A step-by-step guide
By Mark Elkin, Yorkshire Rose #133
Yorkshire Rose, hull #133, was built by Catalina Yachts during their first full production year. At that time, CY didn't even plan for an anchor windlass. For all the years I've owned Rose, I've raised the anchor by hand and muscle. And wished for a windlass most of those times. I've eyeballed the Lewmar Anchorman, a low profile manual windlass for a while, but kept putting it off. Finally, the time came (i.e. I got married) to stop procrastinating.
During a boat show, I talked to the Lewmar representative and learned that they had an electric version of the Anchorman. They had discontinued this line but the local vendor still had one on his shelf. So out flew the credit card....
Now came the challenge: where to mount this thing. Fortunately, a couple years ago, Mike Smith did a similar installation. So, following in Mike's footsteps, I tackled this project. What follows is the nitty gritty details.
The windlass motor requires protection from the elements. Since there's no "box" in the anchor well on the early model C34 boats, my best option was to put the motor inside the V berth. That, of course, meant cutting and drilling into the deck above the V berth. And then creating a water tight seal between the flat surfaces of the windlass capstan and windlass motor and the curved surfaces of the deck and the cabin ceiling. YIKES!!!!
I started out with the idea that I'd get some 1/4" teak plank, cut it to the correct outline of the windlass parts, then meticulously sand one side of each to match the curvature of the deck or ceiling. Fortunately, about the time I was ready to start the sanding part of that job, I read in the Mainsheet about another owner who needed a flat level surface for mounting his new, extra starter battery. He described how he created this by pouring unthickened West Systems epoxy into a mold right on his hull's fiberglass. And the proverbial "light came on" in my head. This would work great for the top side, which is the part that truly needed the watertight seal.
After that, it was all just details. The pictures below show the details as the project progressed.

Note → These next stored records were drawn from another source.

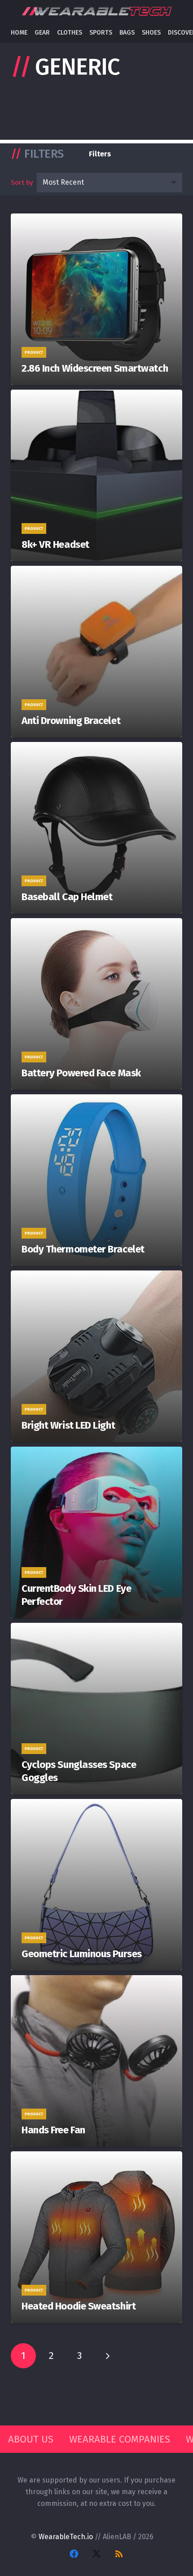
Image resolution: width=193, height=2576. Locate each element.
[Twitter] (96, 2554)
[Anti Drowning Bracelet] (96, 651)
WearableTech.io (66, 2536)
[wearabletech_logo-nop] (96, 11)
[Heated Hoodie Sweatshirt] (96, 2237)
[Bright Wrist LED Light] (96, 1356)
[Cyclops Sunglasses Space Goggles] (96, 1708)
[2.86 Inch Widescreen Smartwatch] (96, 299)
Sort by (22, 182)
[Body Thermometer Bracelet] (96, 1180)
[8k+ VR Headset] (96, 475)
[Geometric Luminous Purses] (96, 1885)
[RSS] (119, 2554)
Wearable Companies (119, 2439)
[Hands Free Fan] (96, 2061)
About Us (30, 2439)
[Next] (107, 2355)
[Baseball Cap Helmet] (96, 828)
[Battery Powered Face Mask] (96, 1004)
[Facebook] (74, 2554)
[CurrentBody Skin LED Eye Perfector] (96, 1532)
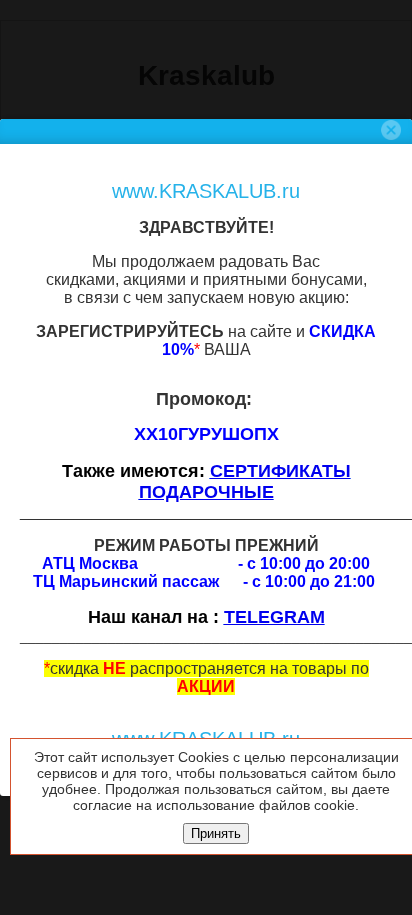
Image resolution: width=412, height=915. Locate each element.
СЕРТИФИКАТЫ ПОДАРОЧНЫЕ (245, 481)
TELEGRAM (274, 617)
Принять (216, 833)
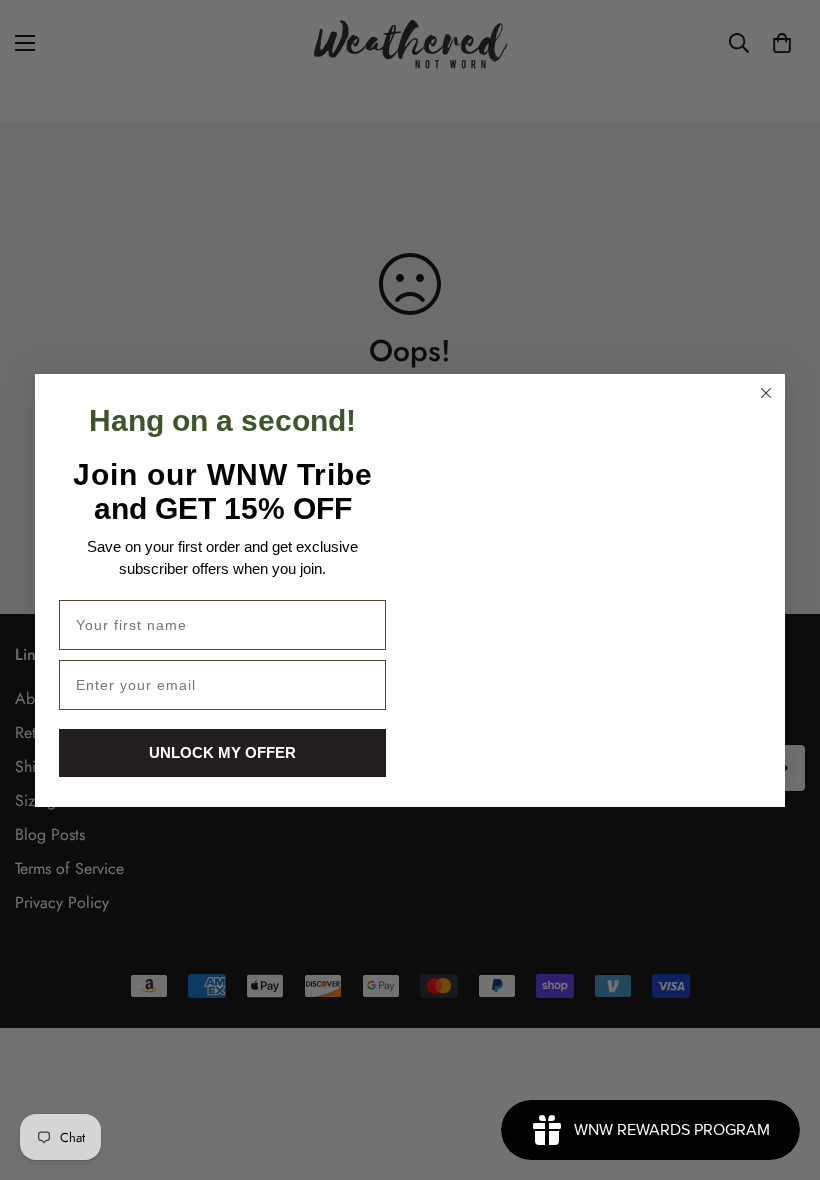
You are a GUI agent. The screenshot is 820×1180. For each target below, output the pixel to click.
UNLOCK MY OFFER (222, 752)
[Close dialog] (766, 393)
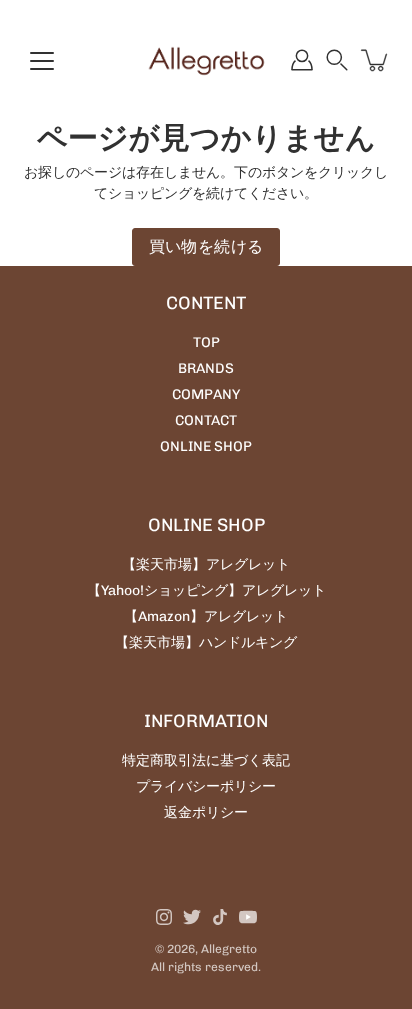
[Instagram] (164, 917)
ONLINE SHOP (206, 446)
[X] (192, 917)
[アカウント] (302, 60)
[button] (337, 60)
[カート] (376, 60)
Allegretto (229, 949)
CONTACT (206, 420)
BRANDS (206, 368)
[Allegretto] (206, 60)
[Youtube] (248, 917)
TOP (206, 342)
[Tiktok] (220, 917)
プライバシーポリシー (206, 786)
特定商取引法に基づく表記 (206, 760)
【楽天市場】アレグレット (206, 564)
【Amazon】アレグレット (206, 616)
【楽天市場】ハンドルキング (206, 642)
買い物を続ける (206, 246)
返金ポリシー (206, 812)
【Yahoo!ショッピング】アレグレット (206, 590)
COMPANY (206, 394)
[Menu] (42, 61)
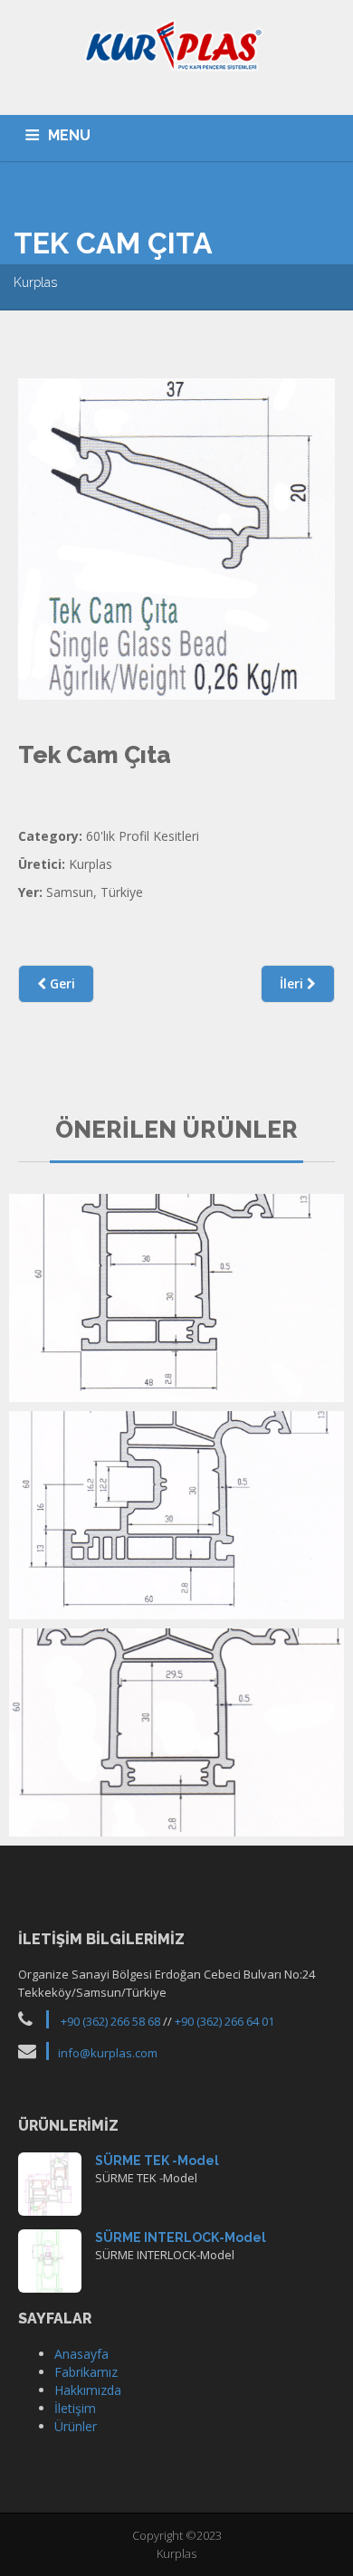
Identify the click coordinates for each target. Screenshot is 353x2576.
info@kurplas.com (107, 2053)
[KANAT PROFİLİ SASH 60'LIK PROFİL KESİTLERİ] (176, 1515)
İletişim (75, 2408)
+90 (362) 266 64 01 (224, 2021)
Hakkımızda (87, 2390)
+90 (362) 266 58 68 (110, 2021)
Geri (60, 983)
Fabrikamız (86, 2371)
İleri (293, 983)
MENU (69, 135)
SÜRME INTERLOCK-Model (180, 2237)
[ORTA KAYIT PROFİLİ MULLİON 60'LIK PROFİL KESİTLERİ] (176, 1732)
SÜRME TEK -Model (157, 2160)
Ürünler (75, 2426)
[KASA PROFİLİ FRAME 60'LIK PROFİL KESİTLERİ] (176, 1298)
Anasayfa (81, 2353)
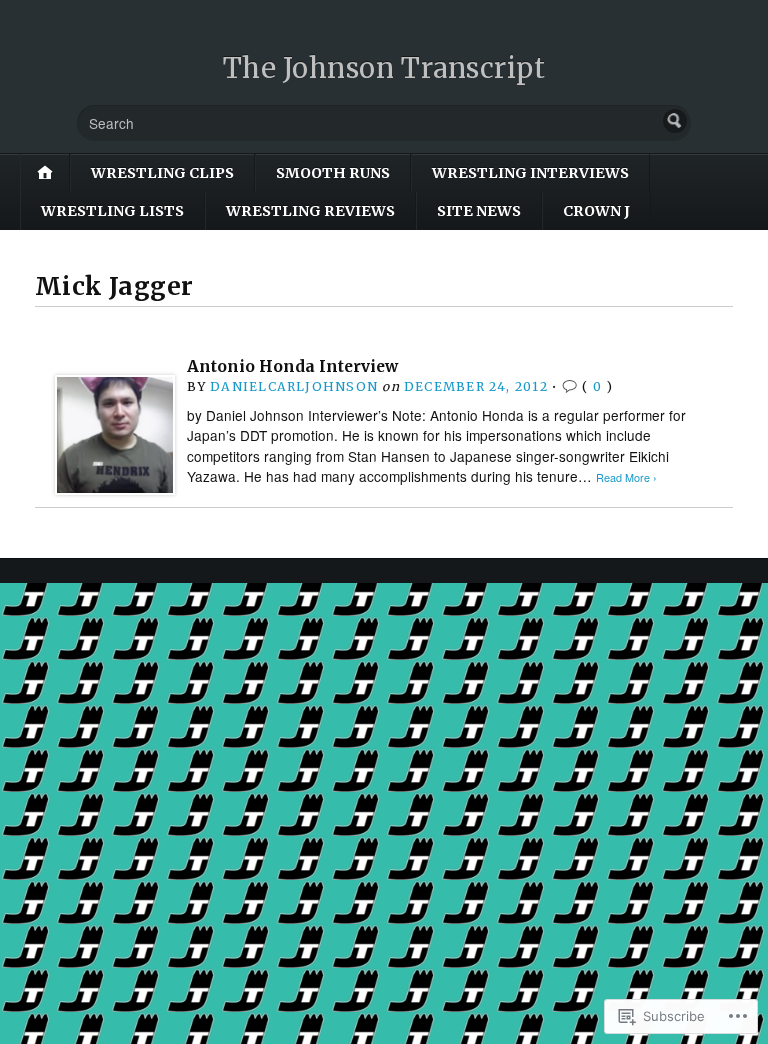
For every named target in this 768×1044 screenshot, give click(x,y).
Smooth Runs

|Of course, all the drilling and gouging creates a mighty mess. But a plastic garbage bag and some masking tape helped to contain a large part of it.|
|Day 3 at the boat. With the epoxy hardened, I simply had to redrill the mounting holes and then sand down the top surface to get that final smooth flat surface.|
|Now just test fit the capstan. Perfecto! The gods were shining down.|
|A coating of topside hull paint makes it look almost professional, and adds a layer of weather and UV protection to the epoxy pad.|
|Finally, apply a bead of 3M's 4200 around the holes and the outer ring of the pad. Slip the capstan into place.|
|The control solenoid is mounted to the forward cabin wall, behind the motor body.|
|Day 7 at the boat. After the test run, the exposed power studs and covered by rubber caps and the wires are neatly dressed with cable ties.|
I've only tested the anchor windlass in the harbor. But we're now ready for the next cruise.
Oh, one more thing. My mate thinks the motor is an eyesore. So that's prompted the next project.